Many species that they saw here do not occur anywhere else in the main safari destinations of Africa (except perhaps Kenya), including the Abyssinian ground hornbill, Rothschild’s giraffe, Uganda kob, Jackson’s hartebeest, Patas monkey, red-throated bee-eater, and piapiac (a black starling-looking bird). They also encountered huge numbers of oribi (an antelope), herds of Cape buffalo, some lions, vervet monkeys, olive baboons, plenty of warthog and groups of Defassa waterbuck.
Next they flew to Bwindi National Park to track mountain gorillas, tracking and spending an hour with two different gorilla families on consecutive days. When they weren’t hiking through the rainforest looking for signs of mountain gorillas, they visited a local orphanage, a traditional healer, a brewer, and a community of Batwa (Pygmies).
Queen Elizabeth National Park is only a short one hours drive from Bwindi, and here they stayed in a small camp on the banks of the Ishasha river, in a remote south-west corner of the park.
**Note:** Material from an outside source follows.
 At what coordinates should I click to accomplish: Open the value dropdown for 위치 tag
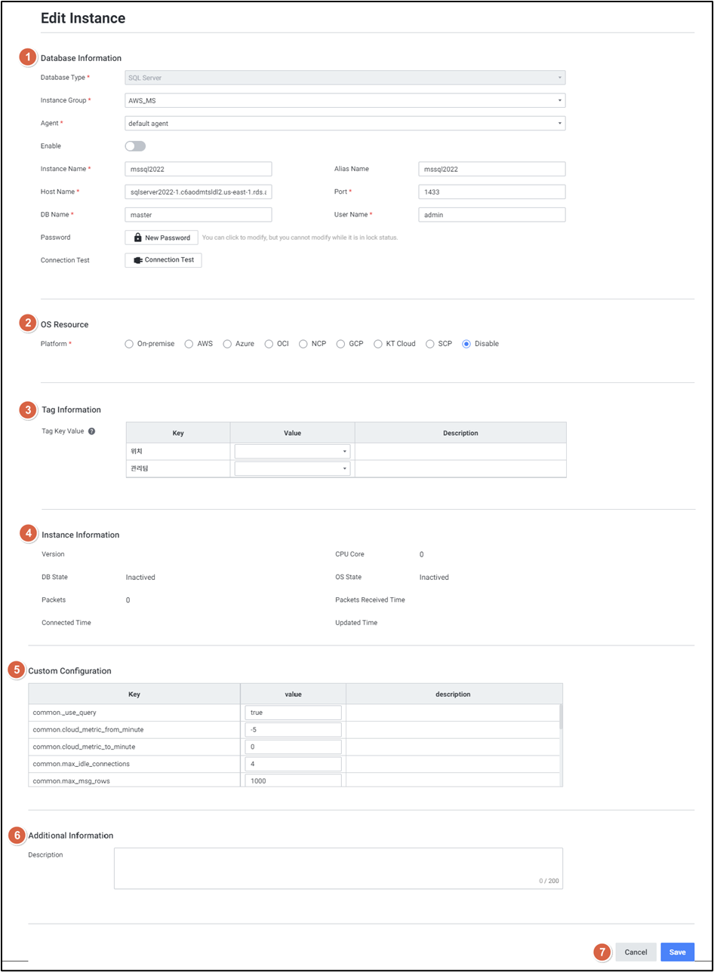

This area is renowned for its tree-climbing lions, and sure enough they did find them in trees one morning.
Overall it was a great safari. It is hard to imagine that it was only in 1979 that Uganda’s infamous president Iddi Amin was ousted from power. The country was in ruins, and wildlife in its once stunning parks had been decimated. Elephant populations were reduced to a population of only about 700 in the whole country.
A slow recovery began, and for many years the only tourism to Uganda were avid bird enthusiasts, and a few tourists going to track the rare mountain gorilla in the remote south-west corner of the country.
Today there are over 5,000 elephants in Uganda, and the highly endangered mountain gorilla is now the only ape, other than humans, to be increasing in numbers. The total world mountain gorilla population now stands at a minimum of 880.
It is uplifting to visit a country that has recovered some of its wildlife heritage, and hopefully some of our guests will request another safari in Uganda – a friendly and fascinating country in the heart of Africa.